Als Bundeskanzler sagte man Sebastian Kurz zwar durchaus eine Affinität für die Startup-Welt nach. In der Startup-Politik ging während seiner Kanzlerschaft aber kaum etwas weiter. Das kann man auf Corona schieben, muss man aber nicht. Nach seinem Ausscheiden aus der Politik legte der Altkanzler jedenfalls mehrere Gänge zu. Keine eineinhalb Jahre nach seinem Rücktritt als Kanzler im Oktober 2021 und gerade etwas mehr als ein Jahr nach seinem endgültigen Ausscheiden aus der Politik im Dezember 2021 ist Kurz in mehreren Rollen in der Startup-Welt aktiv: als Berater, als Gründer und als Investor.

Sebastian Kurz als Berater im Startup-Umfeld

Nur Wochen nachdem Sebastian Kurz seinen Rückzug aus der Politik bekanntgegeben hatte – er meinte damals, er wolle sich verstärkt der Familie widmen – wurde sein erster Schritt in die Startup-Welt publik. Er startete als “Global Strategist” bei Thiel Capital in Los Angeles. Was er in dieser Tätigkeit im Investment-Unternehmen des polarisierenden Paypall-Gründers und frühen Facebook-Investors Peter Thiel genau macht, ist auch ein Jahr später nicht öffentlich bekannt. Es dürfte sich aber um eine Beratungstätigkeit handeln.

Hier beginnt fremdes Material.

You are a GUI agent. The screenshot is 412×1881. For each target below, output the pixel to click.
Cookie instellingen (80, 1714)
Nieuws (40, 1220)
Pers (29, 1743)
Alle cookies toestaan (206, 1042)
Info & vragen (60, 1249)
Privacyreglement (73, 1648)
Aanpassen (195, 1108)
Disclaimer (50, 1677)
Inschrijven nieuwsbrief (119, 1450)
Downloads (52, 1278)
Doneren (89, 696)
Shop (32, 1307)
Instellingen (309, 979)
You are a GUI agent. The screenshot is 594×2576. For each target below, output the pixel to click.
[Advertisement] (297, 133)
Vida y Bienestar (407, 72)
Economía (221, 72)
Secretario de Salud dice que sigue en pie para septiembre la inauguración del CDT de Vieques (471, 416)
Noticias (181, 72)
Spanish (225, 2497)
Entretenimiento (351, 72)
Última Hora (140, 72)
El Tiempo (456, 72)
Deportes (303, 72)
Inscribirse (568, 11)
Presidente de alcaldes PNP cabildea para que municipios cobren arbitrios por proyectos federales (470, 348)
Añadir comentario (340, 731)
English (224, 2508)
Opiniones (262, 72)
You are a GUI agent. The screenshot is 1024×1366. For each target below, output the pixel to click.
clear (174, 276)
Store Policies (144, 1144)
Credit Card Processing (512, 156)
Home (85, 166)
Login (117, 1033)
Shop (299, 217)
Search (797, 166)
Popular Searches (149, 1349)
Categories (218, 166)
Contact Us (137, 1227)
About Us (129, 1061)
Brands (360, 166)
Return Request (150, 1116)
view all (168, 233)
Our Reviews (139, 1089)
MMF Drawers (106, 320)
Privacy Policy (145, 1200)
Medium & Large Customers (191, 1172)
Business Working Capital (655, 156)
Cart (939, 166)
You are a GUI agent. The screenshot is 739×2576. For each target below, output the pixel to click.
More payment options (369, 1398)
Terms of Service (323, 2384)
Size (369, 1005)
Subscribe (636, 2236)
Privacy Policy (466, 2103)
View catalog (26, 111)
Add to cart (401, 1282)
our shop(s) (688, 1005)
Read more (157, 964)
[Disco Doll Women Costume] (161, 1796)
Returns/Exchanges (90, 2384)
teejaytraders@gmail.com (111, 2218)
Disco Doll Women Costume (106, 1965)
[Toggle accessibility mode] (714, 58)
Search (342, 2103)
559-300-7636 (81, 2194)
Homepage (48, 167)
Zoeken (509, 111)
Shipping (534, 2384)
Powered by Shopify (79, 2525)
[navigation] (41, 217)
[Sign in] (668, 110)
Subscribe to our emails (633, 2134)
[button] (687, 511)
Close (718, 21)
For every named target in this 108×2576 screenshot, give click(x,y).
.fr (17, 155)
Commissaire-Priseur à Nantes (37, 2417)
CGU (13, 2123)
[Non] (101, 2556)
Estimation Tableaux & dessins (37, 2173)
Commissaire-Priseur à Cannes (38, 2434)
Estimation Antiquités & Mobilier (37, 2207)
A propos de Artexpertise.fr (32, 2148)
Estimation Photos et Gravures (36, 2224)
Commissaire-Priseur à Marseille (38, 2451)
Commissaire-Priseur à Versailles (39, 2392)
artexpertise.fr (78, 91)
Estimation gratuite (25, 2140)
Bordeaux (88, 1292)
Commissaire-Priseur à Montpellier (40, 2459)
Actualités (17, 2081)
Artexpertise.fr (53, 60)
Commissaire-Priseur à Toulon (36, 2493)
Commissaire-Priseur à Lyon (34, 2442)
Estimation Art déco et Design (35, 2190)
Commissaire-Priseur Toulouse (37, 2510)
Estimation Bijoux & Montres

Dabei dürfte Kurz auch sein Netzwerk einbringen. Gut möglich, dass er die Connection zu Jared Kushner im Gegenzug von Peter Thiel bekommen hat. Der Unternehmer, Investor und – als Donald Trumps Schwiegersohn – ehemalige US-Präsidenten-Chefberater, holte den Ex-Kanzler vor einiger Zeit als ehrenamtlichen Beirat in sein “Abraham Accords Peace Institute”, das die Beziehungen zwischen Israel und den arabischen Staaten fördern will. Ob Sebastian Kurz mit Jared Kushner auch (Startup-)Geschäfte macht, ist aktuell noch nicht bekannt.

Zudem gab es vor einigen Monaten einen Bericht des Boulevard-Magazins Exxpress, wonach der Altkanzler “eine Beratungsfirma für Technologie-Unternehmen mit Büros in Dubai und Tel Aviv” betreibt. Das ist laut Kurz’ Sprecher nicht ganz korrekt. Beim Beratungsunternehmen handelt es sich um die in Österreich registrierte SK Management GmbH (siehe unten). Diese baue neben Wien ein zweites Büro in Abu Dhabi – nicht Dubai – auf. Das Büro in Tel Aviv sei jenes des Startups Dream Security (siehe auch unten). Mitgründerin und Geschäftsführerin von Exxpress ist übrigens mit Eva Hieblinger-Schütz die Ehefrau von Kurz’ AS²K-Mitgründer Alexander Schütz (siehe ebenfalls unten).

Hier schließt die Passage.